已存条目:
__________

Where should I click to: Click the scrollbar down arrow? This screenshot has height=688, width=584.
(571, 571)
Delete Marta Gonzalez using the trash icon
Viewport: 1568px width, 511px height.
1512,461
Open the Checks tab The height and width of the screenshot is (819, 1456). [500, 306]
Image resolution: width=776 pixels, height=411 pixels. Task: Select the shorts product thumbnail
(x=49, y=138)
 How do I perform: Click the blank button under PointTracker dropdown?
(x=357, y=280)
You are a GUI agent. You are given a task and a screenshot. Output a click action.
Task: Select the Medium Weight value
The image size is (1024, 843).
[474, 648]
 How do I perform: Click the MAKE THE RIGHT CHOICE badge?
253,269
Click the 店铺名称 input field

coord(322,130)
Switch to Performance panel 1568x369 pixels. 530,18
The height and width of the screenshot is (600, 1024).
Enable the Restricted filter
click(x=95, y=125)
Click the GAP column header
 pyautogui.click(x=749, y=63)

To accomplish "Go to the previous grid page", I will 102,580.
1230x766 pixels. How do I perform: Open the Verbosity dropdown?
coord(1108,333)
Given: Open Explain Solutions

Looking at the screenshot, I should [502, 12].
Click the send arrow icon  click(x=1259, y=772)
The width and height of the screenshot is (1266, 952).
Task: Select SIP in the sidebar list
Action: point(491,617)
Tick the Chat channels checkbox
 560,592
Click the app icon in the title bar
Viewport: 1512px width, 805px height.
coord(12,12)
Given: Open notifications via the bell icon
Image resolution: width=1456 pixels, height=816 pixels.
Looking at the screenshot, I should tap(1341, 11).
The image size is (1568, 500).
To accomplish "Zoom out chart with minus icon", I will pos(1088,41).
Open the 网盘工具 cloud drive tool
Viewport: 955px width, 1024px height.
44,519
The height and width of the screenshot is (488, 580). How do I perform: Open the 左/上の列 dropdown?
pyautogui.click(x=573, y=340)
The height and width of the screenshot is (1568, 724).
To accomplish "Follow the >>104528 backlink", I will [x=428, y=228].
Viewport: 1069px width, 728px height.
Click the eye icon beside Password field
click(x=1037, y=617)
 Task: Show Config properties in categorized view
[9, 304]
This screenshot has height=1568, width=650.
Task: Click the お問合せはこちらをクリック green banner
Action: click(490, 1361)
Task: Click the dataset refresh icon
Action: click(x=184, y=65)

__________

任务简述:
从上述材料中挑出所有包含字符串“should”的行，并逐行照录。匹配时区分大小写。

正确输出:
Where should I click to: Click the scrollbar down arrow? This screenshot has height=688, width=584.
Looking at the screenshot, I should [502, 12].
Looking at the screenshot, I should tap(1341, 11).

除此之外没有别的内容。